The vibes are horrible at the party now, so me and my posse decide to leave. We get in my Civic, and since we’re in New Haven, we head toward Paulie’s for a couple of quick cheeseburgers to lift our spirits. As we’re driving, Josh, who’s in the backseat, says he feels rough, that he needs a quick bowl to chill out. He grabs James’s Jansport, but James starts bugging out. Says, Yo, pass me my bag, I’ll pack it up for you. But James can’t stop Josh, who’s digging around the bag looking for a lighter. But Josh doesn’t find a lighter. Instead he pulls out a model car, Fran’s father’s pint-size Rolls-Royce. Josh says, Are you fucking kidding me, James? You little fucking rat. James says, Fran’s a fucking prick; he deserved it.
I wish I could write about how Josh explained to James that it was wrong of him to let Ink take the blame, that James was torn up with guilt for the rest of the night. But none of that happened; we just drove in silence. When we got to the Green, which was desolate except for the sleeping drunkards and crazies, Josh rolled down his window and chucked the Silver Ghost onto the sidewalk, in front of one of those ancient churches.
I didn’t want to write in this diary ever again. Writing’s stupid. All it does is make you feel important for a second, when you’re really not. But then that decision came out, about the fat black guy in Staten Island. Eric Garner. And I felt so deeply bad about it. How could I tell my kids — my students, that is, because Jenny and I don’t have any kids — how could I tell my students to dream and hope and try when Eric Garner got murdered and his society said, Too bad you were black, better luck next lifetime.
I broached the subject in my first-period class yesterday, and more than half of them hadn’t even heard of Eric Garner. A few of the girls were aghast, though, and talked about making the world a better place. I smiled and nodded and tried to make them feel that I felt what they were saying. But a voice inside of me wanted to tell them, Girls, don’t even bother trying. One of my kids, Anthony — super smart and always getting into trouble — he says, Teacher, this isn’t anything new. Cops been beating on black folk since the beginning of time.

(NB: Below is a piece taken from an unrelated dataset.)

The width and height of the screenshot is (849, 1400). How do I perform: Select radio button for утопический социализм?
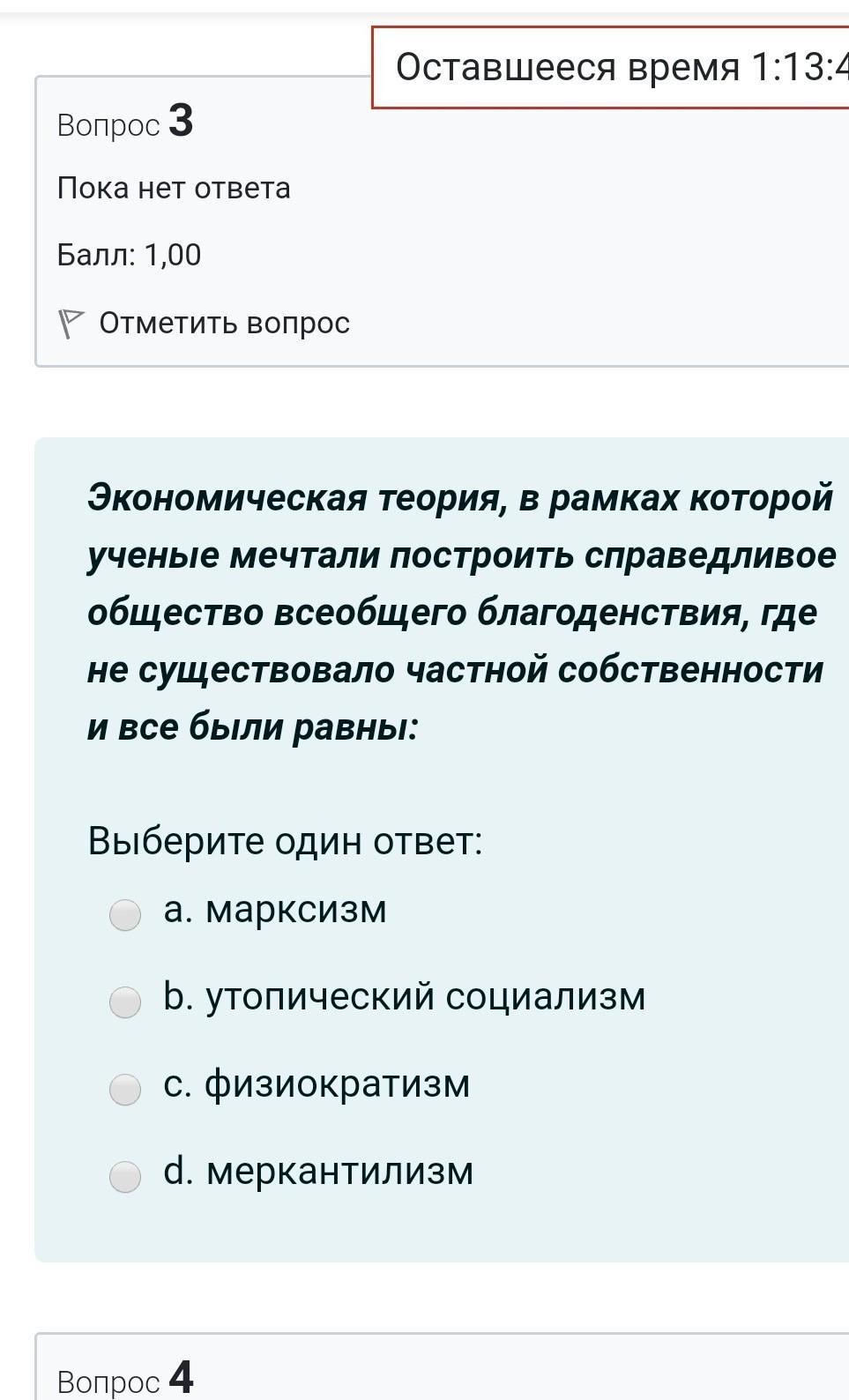click(x=125, y=1002)
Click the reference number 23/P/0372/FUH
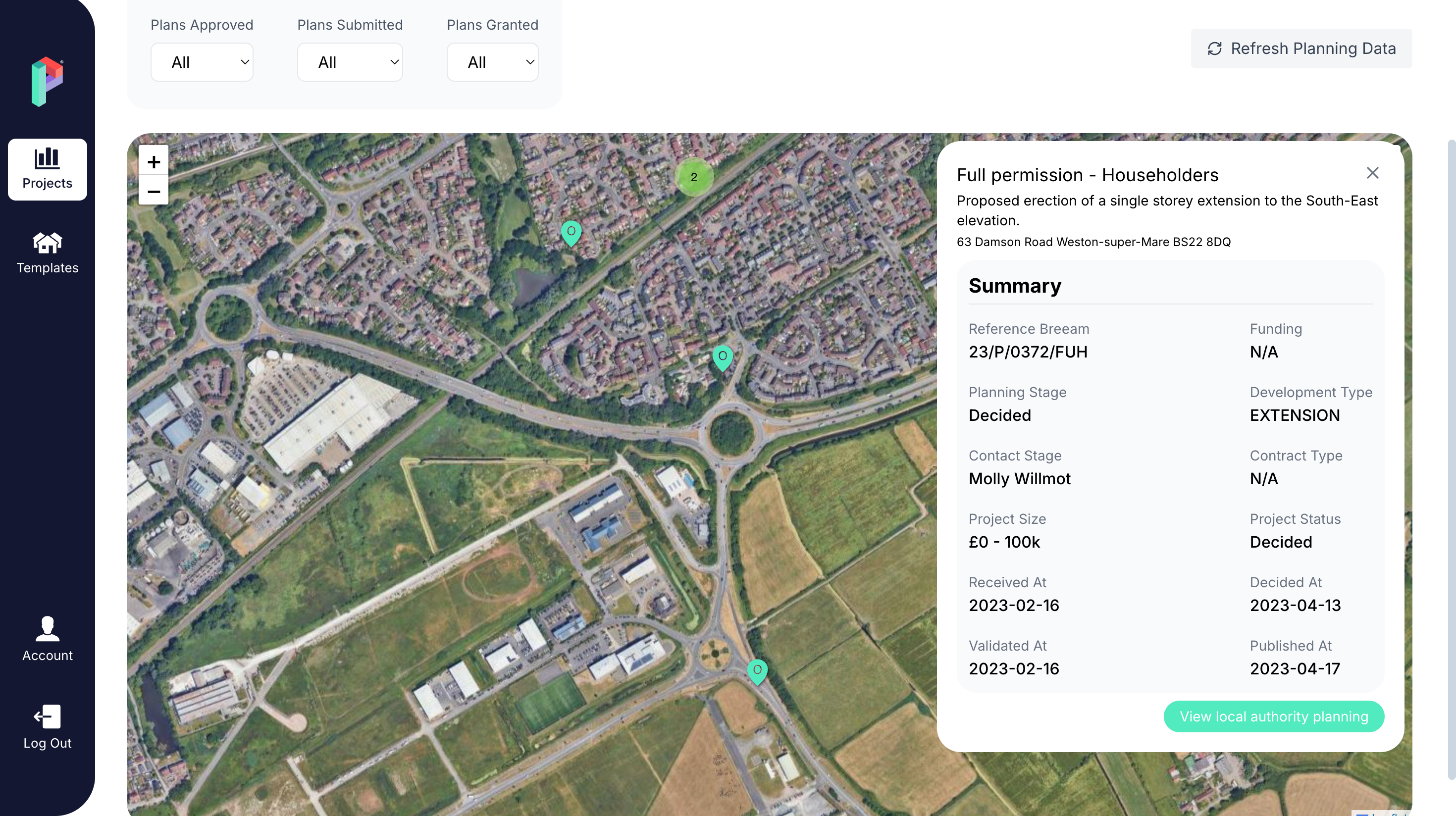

Now I definitely don’t have a problem with policemen. My neighbor’s a cop and he’s the most helpful guy in the world. Votes Democrat, opposes the NRA, which is the most you can hope for someone in this fucked-up postindustrial world. But Anthony was right. And the first time I learned the truth he was speaking was the last time I ever saw Ink.
The last time we ever saw Ink was during the second week of our senior year, a Friday in September. Since that East Rock party at Franfuck’s house, we’d been down to Gilbert two or three times. Things had definitely cooled with Ink. He still sold to us, still cut us the deal that had been previously arranged. But there were no niceties anymore. No more chitchat about food, music, or girls. It was an unpleasant change, but we got used to it quickly. As we rolled into Dwight that Friday, I didn’t notice anything strange in the air. I didn’t think that the gray van parked at the end of the block in front of a boarded-up Victorian was at all conspicuous. There were a couple kids throwing a football on the sidewalk. A cracked-out prostitute hobbled down the street in high heels, hopefully on her way to a shelter. I was ready for some fun after a boring week of my AP classes, and I honestly wouldn’t have wanted to be anywhere else in the world besides Gilbert Street with my boys Josh and James. I no longer felt any nerves about copping drugs down here. Anything becomes normal when you do it with some regularity. That’s why immorality is the norm, not the exception. That’s why genocide occurs.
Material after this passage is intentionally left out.